A sheriff and his deputy wait at the station for the expected arrival of a brother with a bad reputation. Instead, an obvious hired gun arrives, about whom they worry, about whom they do... nothing. John Wayne, eldest and most formidable of the Elder brothers, comes in the back way and even attends his late mother's funeral at a safe distance. One of the most interesting aspects to this film is Wayne's character's repeated refusals to fall into ambush, to do the stupid thing.
Their parents are dead, the family impoverished, the scent of fish slowly rises as Wayne, particularly, but also Martin and a VERY strong cast of supporting actors gradually unspool the plot.
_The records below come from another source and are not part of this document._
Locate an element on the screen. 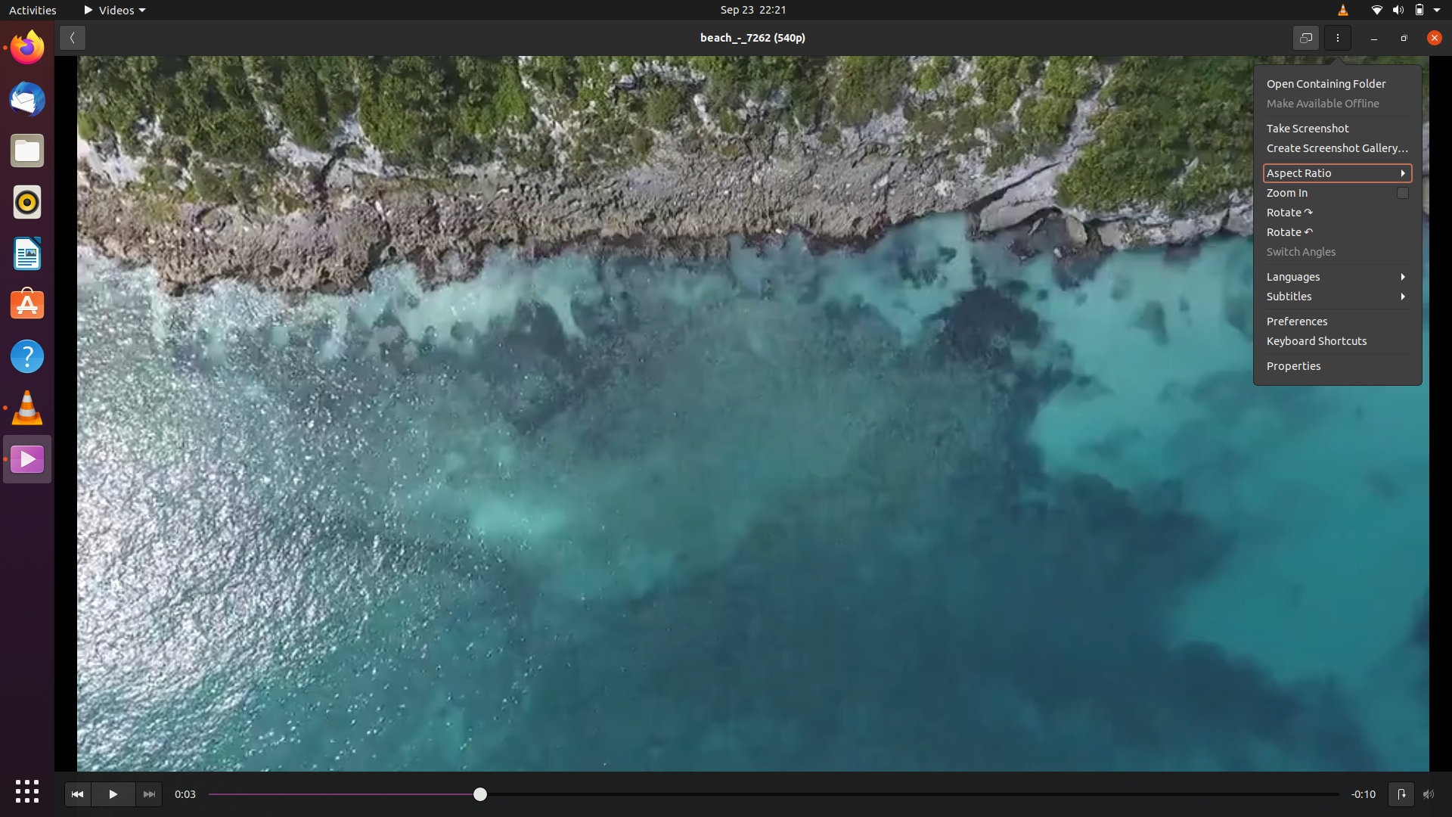 Image resolution: width=1452 pixels, height=817 pixels. Switch the subtitle language to the next one from the drop down is located at coordinates (1340, 296).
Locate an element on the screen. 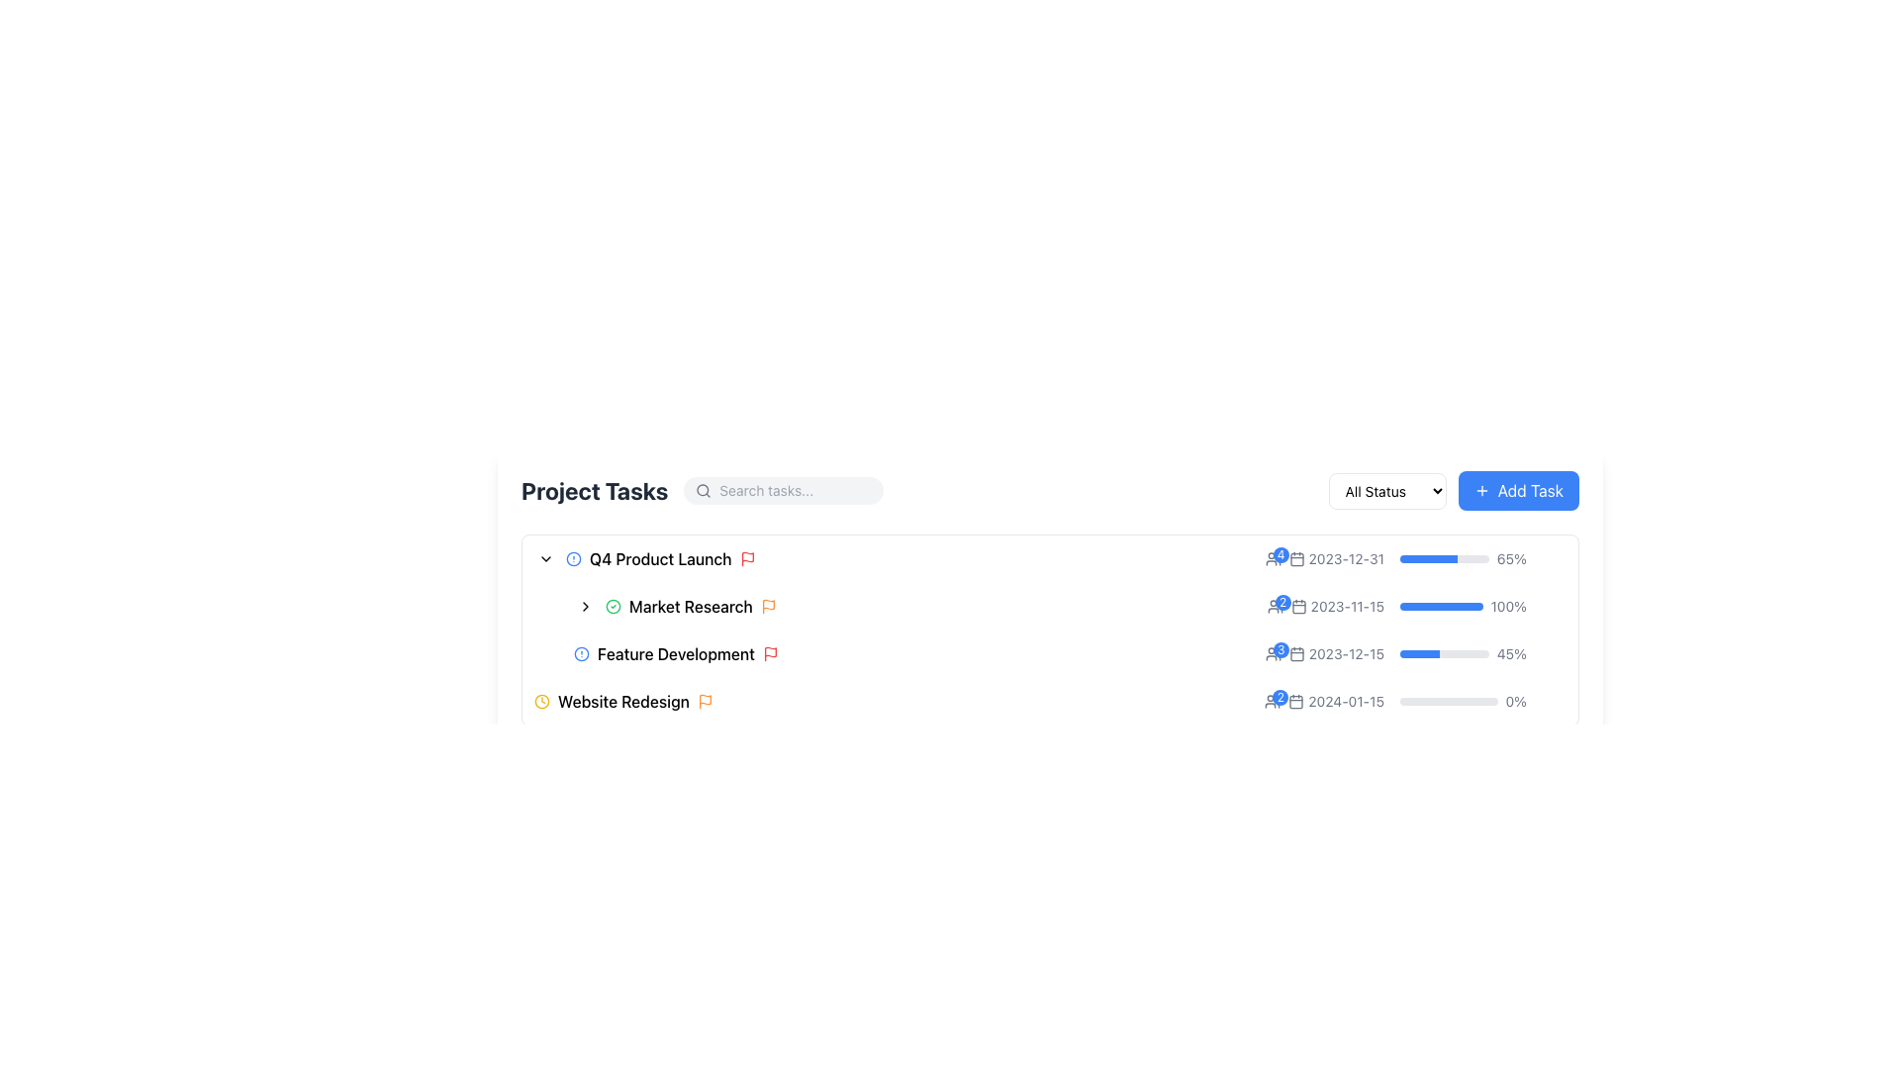 Image resolution: width=1900 pixels, height=1069 pixels. task completion is located at coordinates (1437, 558).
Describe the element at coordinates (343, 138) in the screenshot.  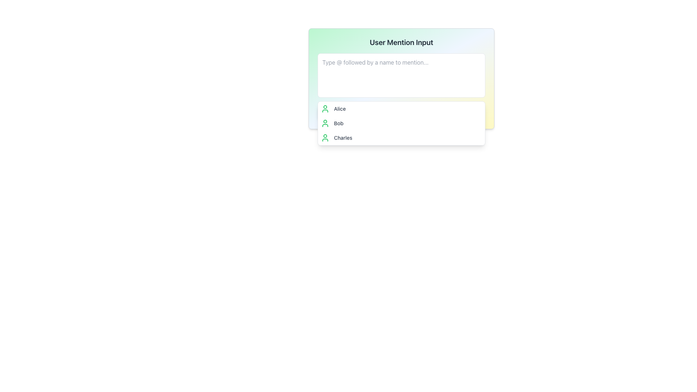
I see `to select the text 'Charles' within the third option of the dropdown list under 'User Mention Input'` at that location.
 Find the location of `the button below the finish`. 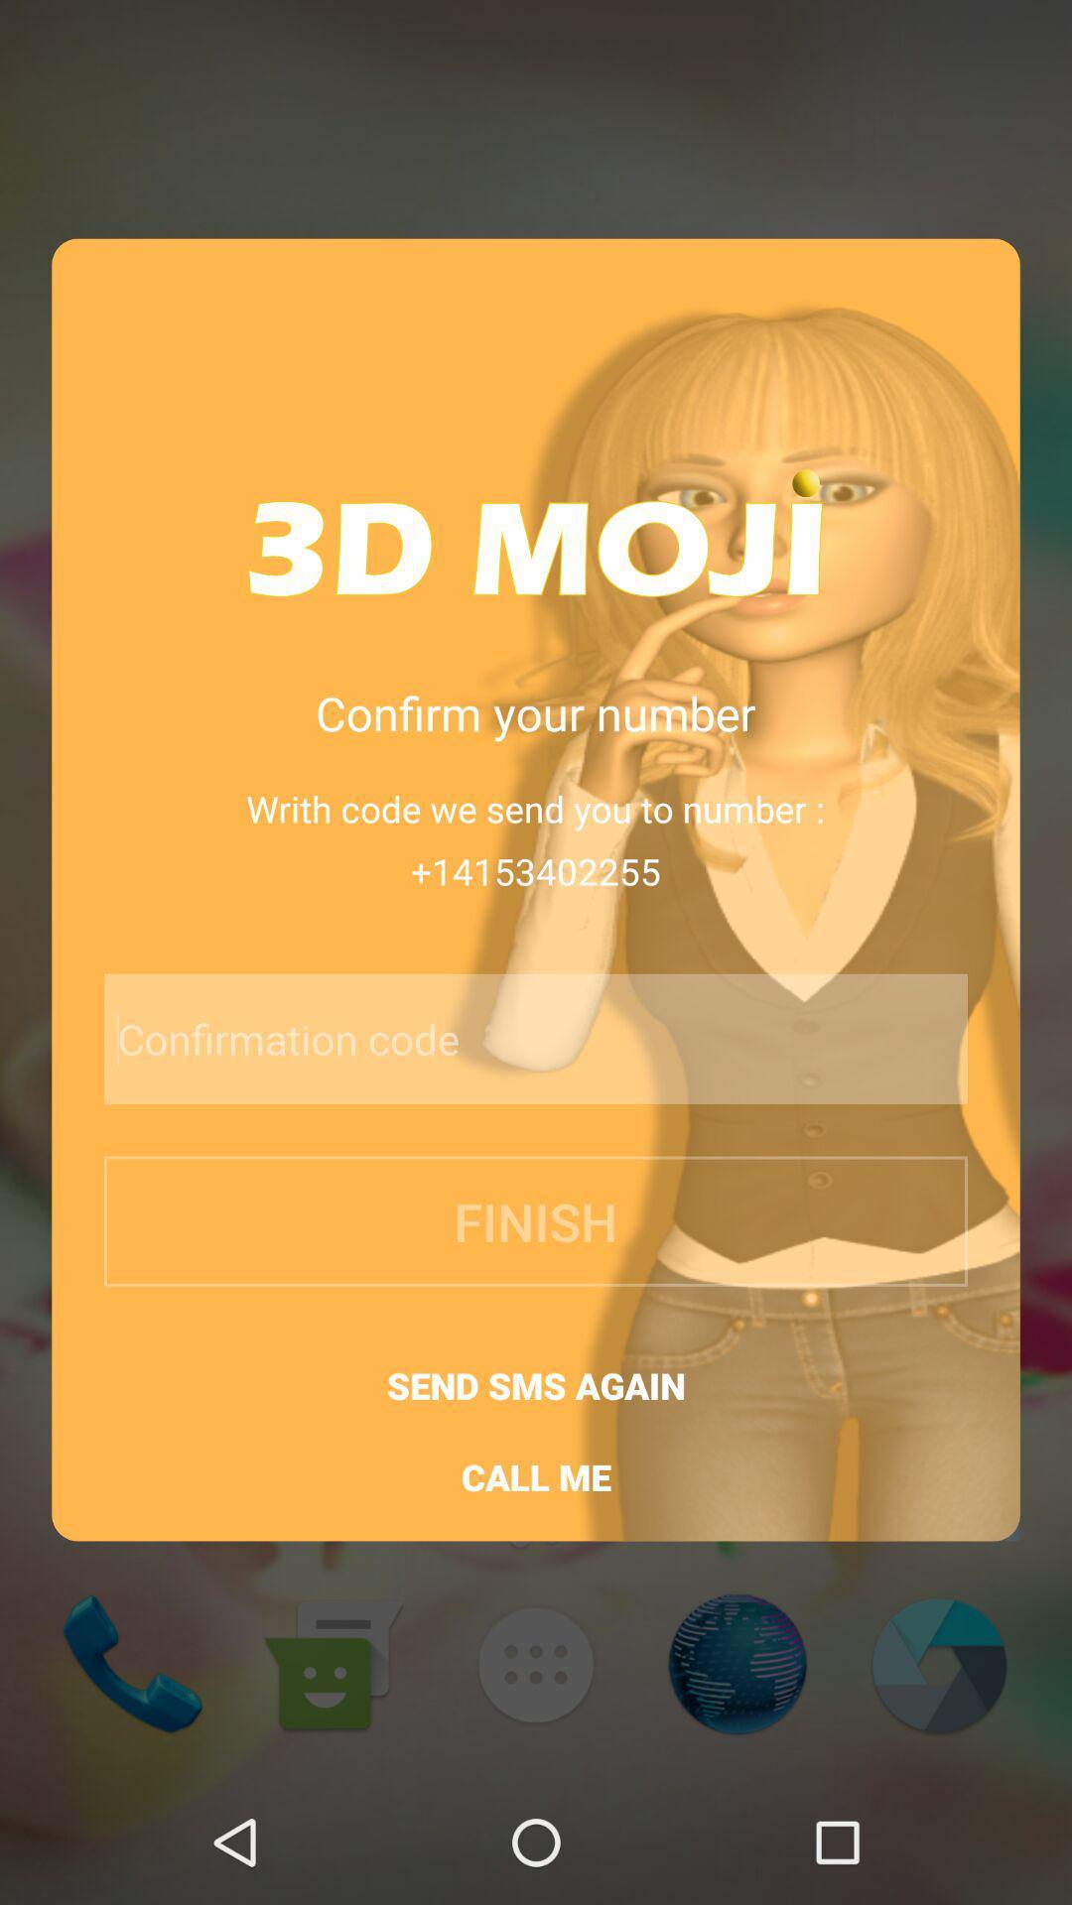

the button below the finish is located at coordinates (536, 1384).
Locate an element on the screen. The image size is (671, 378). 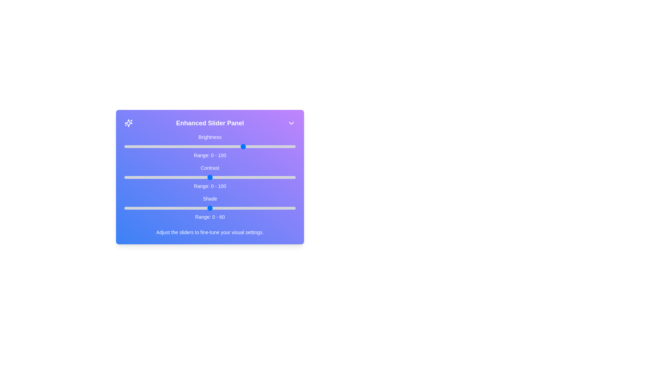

A hired gun... an ambitious gunsmith and his son, even in his early days, Dennis Hopper did edgy and creepy with a master's abilities. Who ARE the good guys? The Director is honest enough to let the viewer go with his impulses to trust the Brothers--rightly, as it turns out.
George Kennedy makes a creepy, convincing heavy, one with a psychopath's utter lack of concern for legality and a sadist's delight in inflicting pain. There are few scenes to rival his gleeful torturing of an inoffensive undertaker interrupted when he looks up to receive Wayne's pick handle in his face. Seldom is a steaming dish of come-uppance so satisfactorily served.
The growing and utter hopelessness of the brothers' cause manifests itself with conviction. The villainy of the scheming antagonist grows more and more manifest until he murders his own son without any particular sign of remorse. There is an intensity here that rewards the careful watcher, there is a breadth to this film worth a bit of slow pacing in the second half.
On the whole, a convincingly superior effort.